[Stored dataset items]
···

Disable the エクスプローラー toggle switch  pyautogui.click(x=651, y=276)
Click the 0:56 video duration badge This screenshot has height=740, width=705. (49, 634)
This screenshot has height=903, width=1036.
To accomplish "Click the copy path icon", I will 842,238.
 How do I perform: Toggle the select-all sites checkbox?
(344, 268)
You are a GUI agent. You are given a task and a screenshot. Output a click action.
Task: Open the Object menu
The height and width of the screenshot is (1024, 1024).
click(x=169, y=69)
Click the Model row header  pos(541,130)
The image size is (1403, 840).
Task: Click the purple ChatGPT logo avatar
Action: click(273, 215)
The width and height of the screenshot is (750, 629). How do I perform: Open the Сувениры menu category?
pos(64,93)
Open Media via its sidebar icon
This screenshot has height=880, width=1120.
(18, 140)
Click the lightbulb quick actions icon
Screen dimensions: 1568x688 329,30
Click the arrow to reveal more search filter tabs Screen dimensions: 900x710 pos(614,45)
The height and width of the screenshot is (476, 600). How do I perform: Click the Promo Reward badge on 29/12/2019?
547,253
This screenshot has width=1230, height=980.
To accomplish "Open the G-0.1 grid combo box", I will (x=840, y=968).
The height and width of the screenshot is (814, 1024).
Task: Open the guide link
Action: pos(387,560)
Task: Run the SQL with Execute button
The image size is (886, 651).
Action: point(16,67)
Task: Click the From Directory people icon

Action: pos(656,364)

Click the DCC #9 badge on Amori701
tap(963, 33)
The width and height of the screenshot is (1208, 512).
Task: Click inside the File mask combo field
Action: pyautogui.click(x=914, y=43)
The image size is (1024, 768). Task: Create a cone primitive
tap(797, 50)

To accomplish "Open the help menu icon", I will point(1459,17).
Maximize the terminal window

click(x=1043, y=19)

···

Return a faithful copy of all the records above.

## Exercise response
Disable the エクスプローラー toggle switch  pyautogui.click(x=651, y=276)
Click the 0:56 video duration badge This screenshot has height=740, width=705. (49, 634)
This screenshot has height=903, width=1036.
To accomplish "Click the copy path icon", I will 842,238.
 How do I perform: Toggle the select-all sites checkbox?
(344, 268)
You are a GUI agent. You are given a task and a screenshot. Output a click action.
Task: Open the Object menu
The height and width of the screenshot is (1024, 1024).
click(x=169, y=69)
Click the Model row header  pos(541,130)
The image size is (1403, 840).
Task: Click the purple ChatGPT logo avatar
Action: click(273, 215)
The width and height of the screenshot is (750, 629). How do I perform: Open the Сувениры menu category?
pos(64,93)
Open Media via its sidebar icon
This screenshot has height=880, width=1120.
(18, 140)
Click the lightbulb quick actions icon
Screen dimensions: 1568x688 329,30
Click the arrow to reveal more search filter tabs Screen dimensions: 900x710 pos(614,45)
The height and width of the screenshot is (476, 600). How do I perform: Click the Promo Reward badge on 29/12/2019?
547,253
This screenshot has width=1230, height=980.
To accomplish "Open the G-0.1 grid combo box", I will (x=840, y=968).
The height and width of the screenshot is (814, 1024).
Task: Open the guide link
Action: pos(387,560)
Task: Run the SQL with Execute button
The image size is (886, 651).
Action: point(16,67)
Task: Click the From Directory people icon

Action: pos(656,364)

Click the DCC #9 badge on Amori701
tap(963, 33)
The width and height of the screenshot is (1208, 512).
Task: Click inside the File mask combo field
Action: pyautogui.click(x=914, y=43)
The image size is (1024, 768). Task: Create a cone primitive
tap(797, 50)

To accomplish "Open the help menu icon", I will point(1459,17).
Maximize the terminal window

click(x=1043, y=19)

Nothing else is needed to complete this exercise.